Most shells can also run non-interactively: you give the shell the name of a
file that contains a sequence of commands and the shell will just interpret,
then run the sequence of commands like it's a program.

[wait a minute]: https://youtu.be/g3YiPC91QUk?t=58

Shells and languages
--------------------

Similar to different programming languages, different shells use different
syntax to express similar ideas. Deciding which shell program to use defines
what syntax you're going to use and the kinds of keywords you should be using
when you're looking for help (in the manual page for the shell, on the shell's
website, or generally online).

While your default shell on Aviary is `tcsh`, we're going to be using `bash` as
a shell interpreter for scripting. This is an opinionated choice, just as
using `vim` instead of `emacs` is an opinionated choice.
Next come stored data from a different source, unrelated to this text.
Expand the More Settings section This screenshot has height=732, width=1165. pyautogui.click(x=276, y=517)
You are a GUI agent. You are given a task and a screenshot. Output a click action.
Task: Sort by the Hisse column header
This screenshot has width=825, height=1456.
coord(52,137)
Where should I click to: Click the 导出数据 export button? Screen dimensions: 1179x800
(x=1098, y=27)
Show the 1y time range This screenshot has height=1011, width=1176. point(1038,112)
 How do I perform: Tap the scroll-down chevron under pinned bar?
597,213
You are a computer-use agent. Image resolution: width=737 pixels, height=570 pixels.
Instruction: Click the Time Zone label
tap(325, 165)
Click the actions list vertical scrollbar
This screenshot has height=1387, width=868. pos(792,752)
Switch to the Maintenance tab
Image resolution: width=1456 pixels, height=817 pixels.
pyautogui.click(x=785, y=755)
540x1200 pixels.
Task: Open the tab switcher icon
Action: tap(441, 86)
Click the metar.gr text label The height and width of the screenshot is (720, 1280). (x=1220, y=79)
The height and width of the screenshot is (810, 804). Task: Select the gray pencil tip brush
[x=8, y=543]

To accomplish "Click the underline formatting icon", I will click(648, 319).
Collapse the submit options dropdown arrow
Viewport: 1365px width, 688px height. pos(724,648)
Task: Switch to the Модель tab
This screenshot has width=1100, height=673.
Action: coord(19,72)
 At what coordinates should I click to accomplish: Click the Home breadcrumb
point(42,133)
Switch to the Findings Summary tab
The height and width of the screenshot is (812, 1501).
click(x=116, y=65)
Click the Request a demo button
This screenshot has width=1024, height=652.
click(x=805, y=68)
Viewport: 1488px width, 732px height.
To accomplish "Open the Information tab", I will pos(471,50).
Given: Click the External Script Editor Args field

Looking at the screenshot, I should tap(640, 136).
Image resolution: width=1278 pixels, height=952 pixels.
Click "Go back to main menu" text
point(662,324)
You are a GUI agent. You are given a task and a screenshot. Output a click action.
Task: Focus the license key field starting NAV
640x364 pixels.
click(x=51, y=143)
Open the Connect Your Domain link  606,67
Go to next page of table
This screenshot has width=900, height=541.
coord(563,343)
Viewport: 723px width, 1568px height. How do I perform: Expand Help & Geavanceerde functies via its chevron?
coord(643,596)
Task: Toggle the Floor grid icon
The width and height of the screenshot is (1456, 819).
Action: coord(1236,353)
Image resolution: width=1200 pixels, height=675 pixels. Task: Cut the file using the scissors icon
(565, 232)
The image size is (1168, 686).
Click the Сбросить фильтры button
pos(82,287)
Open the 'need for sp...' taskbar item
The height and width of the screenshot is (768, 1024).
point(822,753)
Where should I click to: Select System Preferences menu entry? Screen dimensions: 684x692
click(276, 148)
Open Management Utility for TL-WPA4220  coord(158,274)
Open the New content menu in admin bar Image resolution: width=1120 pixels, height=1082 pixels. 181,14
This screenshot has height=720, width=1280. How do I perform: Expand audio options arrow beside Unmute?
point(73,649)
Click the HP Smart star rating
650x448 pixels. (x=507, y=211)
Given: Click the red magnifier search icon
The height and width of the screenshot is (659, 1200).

As you get more
comfortable using the command line, you may want to choose a different shell
(like `fish`) and thus a different shell language, but `bash` and its syntax are
common enough that we'll treat it like a "[lingua franca]".

[lingua franca]: https://en.wikipedia.org/wiki/Lingua_franca

Basic scripting
---------------

Let's start with the basics: the general structure of a shell script and some
very simple shell scripts.

### General structure

Shell scripts all start with a "[shebang]" line --- a line that starts with the
symbols `#!`. The first line indicates which program is going to be run to
interpret the rest of the file.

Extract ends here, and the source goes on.